Since I installed the update my lcd screen on mt imac seems to have gone 'all grainy'. Odd huh?


----------



## dozonoff (Sep 23, 2003)

updated and lost all network services, incl. printer. very distressing. anybody else have that problem? can't seem to fix.


----------



## Darkshadow (Sep 23, 2003)

I _do not_ have the .7 flash plugin, it's still Shockwave Flash 6.0 r79 which is what it was before the upgrade.

I found out not to try making the new Dock transparent.  That was a pain.


----------



## Monteux (Sep 23, 2003)

I have also lost all network services. HELP!


----------



## Jason (Sep 23, 2003)

it ruined my dock, no more transparencies etc


----------



## uoba (Sep 23, 2003)

Only problem I've had is that it seemed to have destroyed my Firewalk X daemon (therefore allowing my lovely Mac to be open to one and all for the past 12hrs!!!) 

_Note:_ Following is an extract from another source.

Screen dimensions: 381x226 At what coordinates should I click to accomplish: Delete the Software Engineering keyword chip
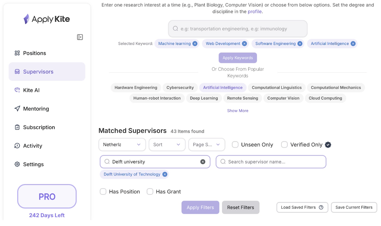pos(300,44)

Don't even bother, I've closed it again!


----------



## mfsri (Sep 23, 2003)

> _Originally posted by Jason _
> *it ruined my dock, no more transparencies etc  *




Same here...


----------



## hulkaros (Sep 23, 2003)

No problems with 10.2.8... On the contrary:
Safari no longer crashes for me! I could crash the damn thing in 5 mins without doing anything special!  But now, no matter how hard I try to crash it, nothing! 

As for the transparencies in Dock, I'm using ClearDock with APE and no problems with that too!

Also, in System Preferences Keyboard and Mouse are one pane like in Panther and it clearly has a Bluetooth tab too! 

I will post a pic of my 10.2.8 setup running on a PowerMac G4/933 shortly...

*EDIT*
Here it is:
http://homepage.mac.com/hulkaros/10.2.8.jpg


----------



## nb3004 (Sep 23, 2003)

ive had no problems so far, but intial start up was slow, ive also found it to be a little snappier with the graphics such as minimizing....etc, maybe its just me

i have clear dock in as well and have had no problems


----------



## chemistry_geek (Sep 23, 2003)

I'm still running 10.2.6 and use Apple's Beta X11 environment and OpenOffice from OpenOffice.Org.  Has anyone installed10.2.8 without loss of X11 and OpenOffice?  I *REALLY NEED* OpenOffice to work and not go down.  I'm not kidding, I absolutely must have OpenOffice to work without patches, etc...  Anyone?


----------



## twister (Sep 23, 2003)

> _Originally posted by Darkshadow _
> *I do not have the .7 flash plugin, it's still Shockwave Flash 6.0 r79 which is what it was before the upgrade.
> *



Yes.  If you had 7 installed, the update would revert you down to 6.  Minor but stupid detail.


----------



## Jake Peters (Sep 23, 2003)

I lost my access to the Internet/local network through my ethernet port. I rebooted in OS 9 and the access was ok. I don't know what the Mac OS 10.2.8 update did, but I really need a solution soon. -- I'm sending this email from another machine.


----------



## bobw (Sep 23, 2003)

The solution is to revert the AppleGMACEthernet.kext from the new version (1.3.0) to the 10.2.6 version (1.2.4) and reboot. This file is located in System/Library/Extensions. You can pull this file from an older Mac OS X system that has not yet been updated, then replace it by booting into Mac OS 9 and overwriting the old file (which you should back up, just in case).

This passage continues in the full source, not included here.